I wrote this on Twitter last night:
It would cost around £50 billion to save people from the hunger, the cold, the poverty and the despair they are now facing. That money is available tonight. It would take a few keystrokes on a Bank of England keyboard to create it, instantly. So why won't the government do it?
I followed it with a quick thread as an afterthought, the tweet having originally been intended to stand alone.
This morning the idea still seems as relevant as it did last night, so I am returning to it as an alternative to the horrors of war in Ukraine, about which I can do nothing, because on this issue there are solutions I can propose.
As I showed in a Twitter thread recently, the impact of energy price inflation (driven almost entirely by financial speculation, or exploitation) is going to be extremely harsh. When domestic fuel, road fuel and other inflation are taken into account and having allowed for pay or benefit rises a household on around the minimum wage will see a cost of living increase of maybe £3,000 a year in my estimation, or around 14% of likely available income.
For a household on median pay, the cost of living increase will be more, because they are more likely to have a car and bigger energy bills. The cost will exceed £3,000. In proportion to available after-tax income, it may be 11%.
For those in the top decile the increase in costs is bigger in absolute terms again, but much smaller relatively, and there is more than enough slack to cover that cost, albeit not without it being noticed.
At least half of UK households are then facing increases in costs of maybe £3,000 a year by October this year, and have literally no way in most cases of meeting these bills given that neither pay nor benefits are increasing, these households have no savings of any consequence on average, and in saying this I am assuming that all spending on anything but core essentials is already eliminated.
Roughly 15 million households need £3,000 a year to survive this crisis in that case.
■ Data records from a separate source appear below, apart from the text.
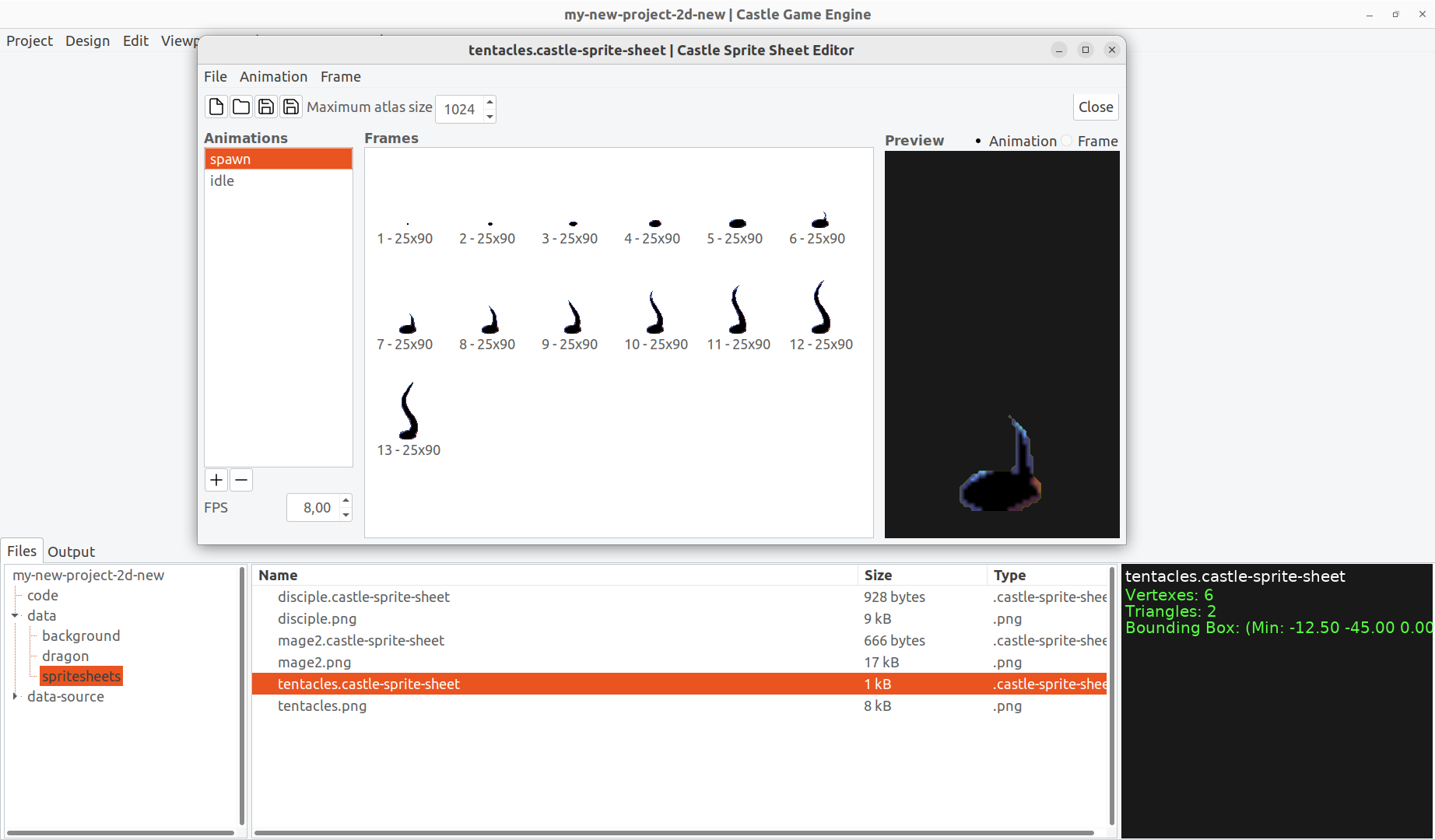The height and width of the screenshot is (840, 1435).
Task: Select frame 13 in the Frames panel
Action: (x=408, y=412)
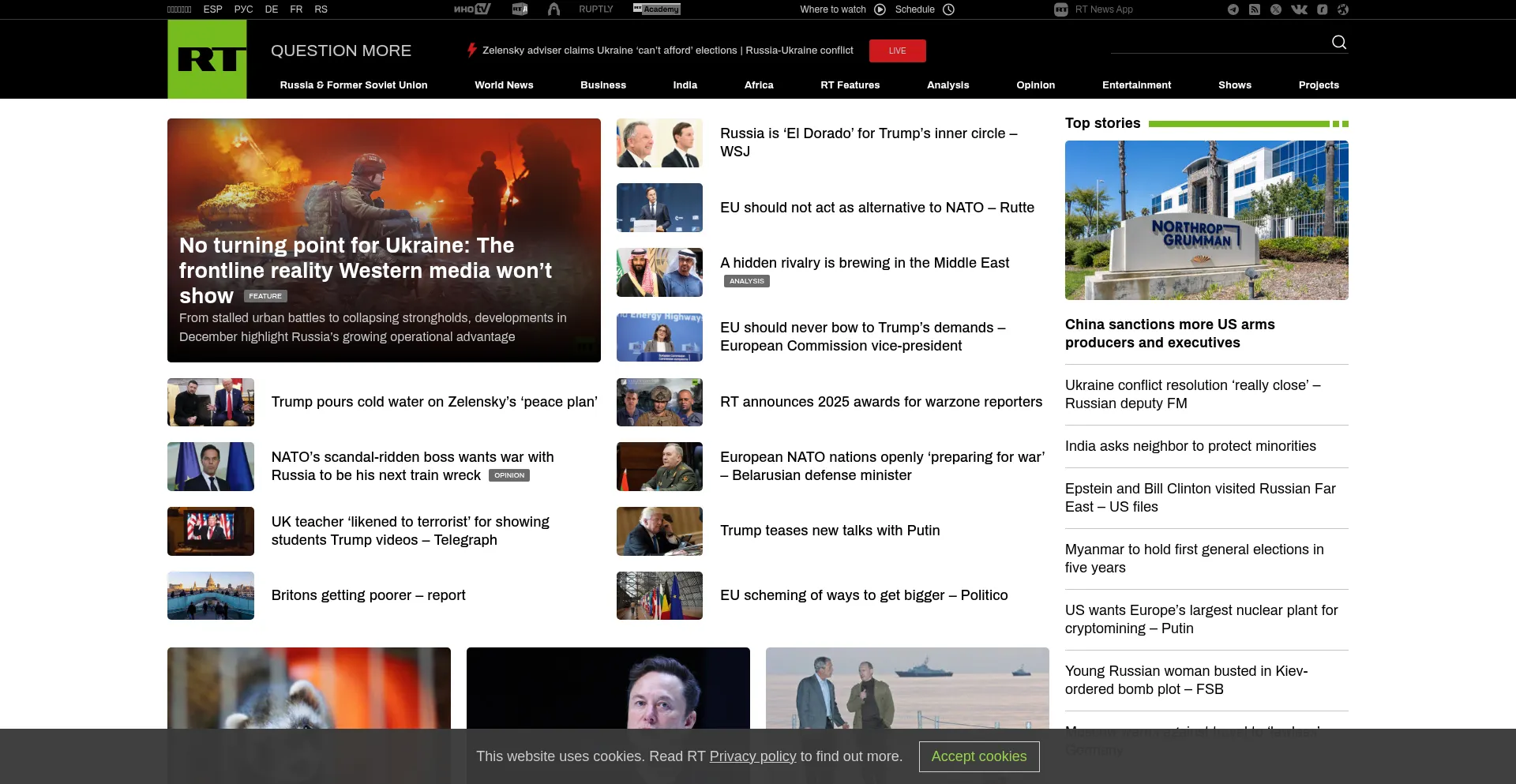This screenshot has width=1516, height=784.
Task: Click the search input field
Action: tap(1216, 43)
That's £50 billion, near enough. I do not pretend that my estimate is more precise than that. But for the sake of illustration, it does not need to be: as an illustration of scale that is good enough.
What I know is that this money is available. With a few taps on a keyboard the Bank of England can create this money. It can either give it directly to the government by letting it run a deficit in the Ways and Means Account, which is entirely possible, or there could be a further quantitative easing operation. Because of the distributional impacts, I prefer the former and not the latter, but if there was a wealth tax at the same time, quantitative easing would work. The essential point is that there is no scarcity of money in the UK to tackle this issue, which is being entirely created by a shortage of money and quite literally nothing else.
In other words, solving this problem of poverty is at this moment that is entirely within the ability of this government to solve. There need be no poverty crisis in the UK. Using the power of the government to create money this problem can be solved.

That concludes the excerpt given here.